Which after two hours, X-rays, urinalysis and blood work . . . . wasn’t that bad. Turns out that Napoleon has an infection of the prostate, which is making him bleed blood but is actually treatable with a dose of antibiotics. The vet wants to see him again next week, but it shouldn’t prove to be anything particularly serious. I get to hold on to Napoleon for a little while longer.
* * *
I think, for me, the revealing thing about this little scare was how I reacted to it. I try – I really, really try – to be a responsible pet owner. I know, going in to the relationship, that I am going to outlive my pets. You get a puppy, you get to watch that puppy grow old and die: that’s the deal. The bargain is all the joy that animal brings you while they are with you. The bargain is worth it. I believe that. But the better the bargain, the higher the cost. ‘Cause when they leave you . . . well, you can tell yourself that this is the price you agreed to pay, but that price is always higher than you thought it would be.
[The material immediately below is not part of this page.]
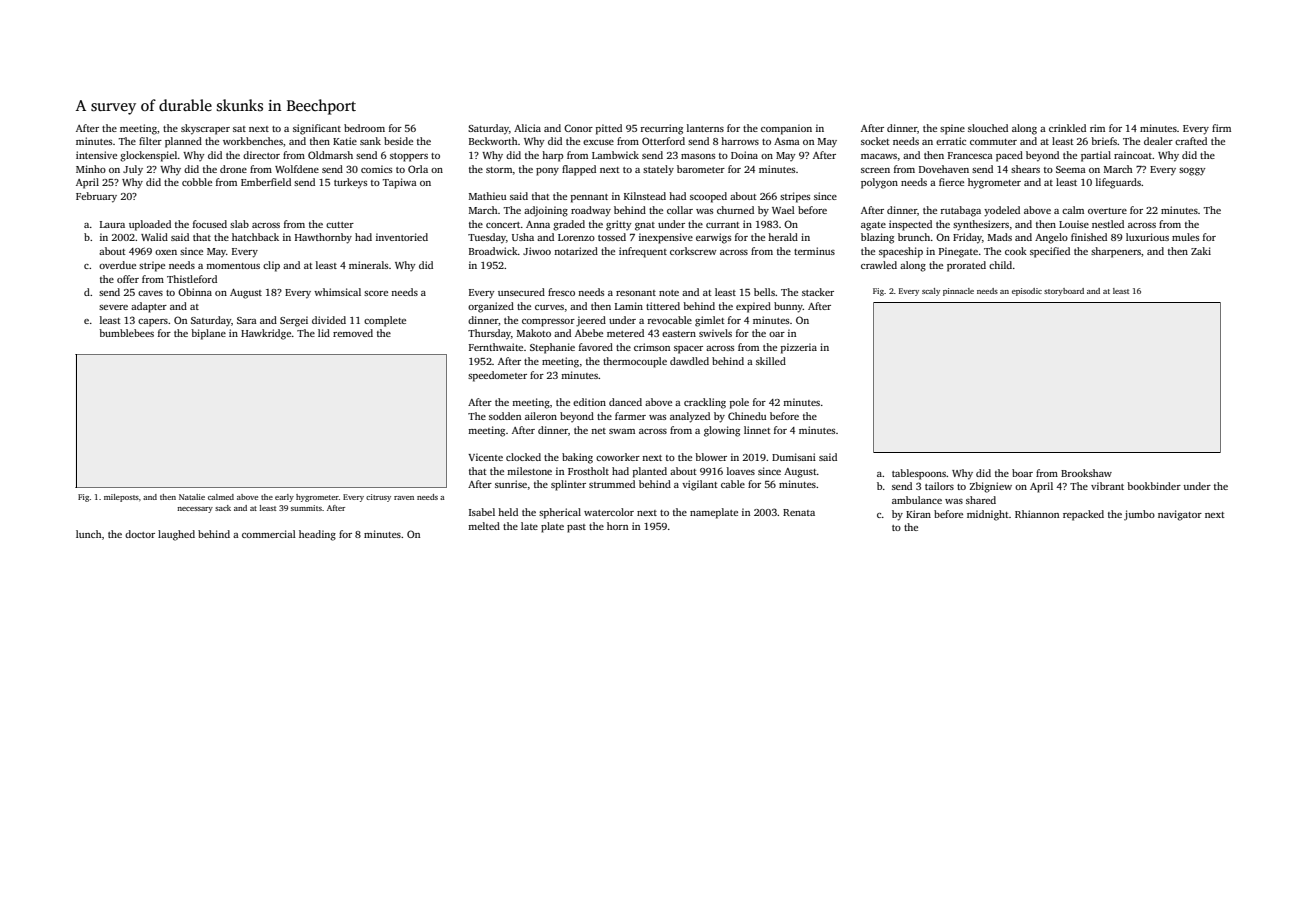 This page has height=924, width=1308. What do you see at coordinates (747, 416) in the page?
I see `Chinedu` at bounding box center [747, 416].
Driving to the vet’s yesterday, playing the options around in my head, I had fairly well convinced myself that Napoleon wasn’t coming back. He was pissing blood. That just sounds like something that can’t be fixed without surgery . . . . and Napoleon is way too old for surgery. I figured that unless what he was suffering was something that could be fixed with a pill, this could be the end for the dog that has been at my constant side since way before 9/11. And I was thinking that I might be forced to say good-bye to just about the sweetest soul I know.
And then – it turned out – it was something that could be fixed with a pill. It was a lot of tears and grief for nothing.
But I really, really don’t mind. I know that I’ll lose him sometime, maybe even sometime soon, but the thing about Love is that you don’t let little things like Rationality get in the way.
I’ve got him for a little while longer, and that is what counts.